PS Managers require a series of skills that go far beyond anything they might have required while working as a consultant or a project manager. While we have talked about operational cadence in previous newsletters, this month's newsletter is dedicated to some lesser known, more subjective but yet, critical PS Management skills.
In this section, we'll focus specifically on a PS Manager's ability to assess a real-world operating environment accurately. This is important because the PS Manager's job is to ensure that the operating environment under his or her management is indeed running efficiently. The net result, of course, are metrics like margin and utilization, but these can be deceiving both in the moment and as predictors of future performance. Making the quarterly number with 70% utilization doesn't always tell the full story.
Hence, the more refined concept of wanting to finish projects with a customer reference, a profit and not burning out our consultants gives us a purer sense of what we are trying to achieve. But alas, while these are measurable goals, the likelihood of achieving them mid-project is not always easy to identify. Will all of the customers for your current projects act as a reference? We won't really know until the project is well and truly over? So, during the project how do you measure such a thing?
I've worked with plenty of companies that think asking the customer if they like the service they are receiving, is good way to measure a project's chances of eventual success. However, I must caution against it. Mid-project, a customer might be satisfied simply because they aren't as engaged as they should be. Little do they know, that their lack of involvement is about to provide them with a surprise and tragic ending. In a nutshell, the customer's current satisfaction is not always a future indicator of the project's chances of success. More commonly however, is that the team that is leading the customer is given a subpar satisfaction rating because the customer is annoyed at getting exactly what they want. This doesn't mean that the service being provided is bad, especially if the service provider's team is recommending best practices. The reality is that during the project, nobody really knows how anything is going to turn out.
But the project is only one aspect of assessing the portfolio's current health. While the P&L is made up of successful customer projects, it is also enabled through the use of your consultant's time. Hence, listening to their views on workload, methodology, product architecture, clarity of requirements and ease of working with each customer are all measures that have no specific metric but yet, are vitally important to the success of the team and the business.
From a project perspective, PS Managers must remember that they are their project's sponsor. This means that the profitability of each project is their responsibility. We often want to believe that it is the project manager's responsibility, but yet, project managers are proxies. They can't unilaterally change the project's budget without agreement from both the customer and service provider sponsors. I wish delegation was the simple answer, and it can be, provided that delegation again is to someone not inside the project and to someone who remains responsible for the P&L of the portfolio to which the project belongs. Once the decision about project profitability falls to someone who doesn't own the portfolio P&L, trouble ensues.

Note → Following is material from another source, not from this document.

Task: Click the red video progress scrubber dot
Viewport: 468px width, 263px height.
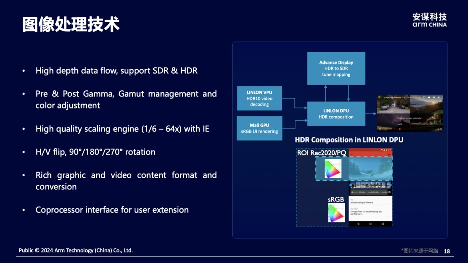Action: [400, 129]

To help with this, proactive project assessments are a great approach. The hallmarks of a successful project are fairly easy to identify. They have project sponsors that are actively participating and communicating. They hold regular meetings and are flexible with how the unknowns that get discovered are handled within the scope and budget constraints of the project.
Creating a list of these so that PS Managers can "check in" with projects and quickly ascertain the health of a project is a "must do"! If you can't find a way to trigger your spidey-sense then you are stuck trying to make decisions based on hearsay from others and nondescript burn down charts and status reports. Good luck!
From a people perspective, the focus should be to check in with your consultants to see how they are feeling. Yes, simply asking a consultant how they are feeling, will begin to open you up to information you aren't getting from your PSA dashboard. Ideally, you are trying to find out if their current workload is stressful, if the current customer is being a bully, if they are gradually moving towards burn out or worse still, moving on to another company. Our "Engagement Score" concept definitely helps, but the objective of that score is to give you an actionable guidance on what to address with that employee, not necessarily a guide on efficiency.
If your environment is full of people that are frustrated and tired, then you have to start thinking that your current resource assignments, methodology, or even product architecture is not where it needs to be and the only way you are going to find out where the problem lies is to listen. Actively listening to your employees is still the single greatest piece of advice I can give to a manager who wants to understand how efficient the current work environment is operating.
A key point to remember on this, is that just because you listen, you don't have to agree. Just because someone complains of being totally overwhelmed doesn't mean that you have a business efficiency problem. It just means that one person is overwhelmed. But as you talk to others employees you need to keep each conversation in mind so that you can start to identify patterns. This is a skill that makes or breaks a PS Manager.
Overall, the skill of being able to assess the health of your business environment is key to your long-term success. Listen to the right things and you are ahead of the game by being able to respond to the signs of trouble rather than waiting for the trouble itself to appear. Listen to the wrong things and you will find yourself constantly chasing your tail trying to fix problems that are urgent to some people but not necessarily important to your ability to run a successful business.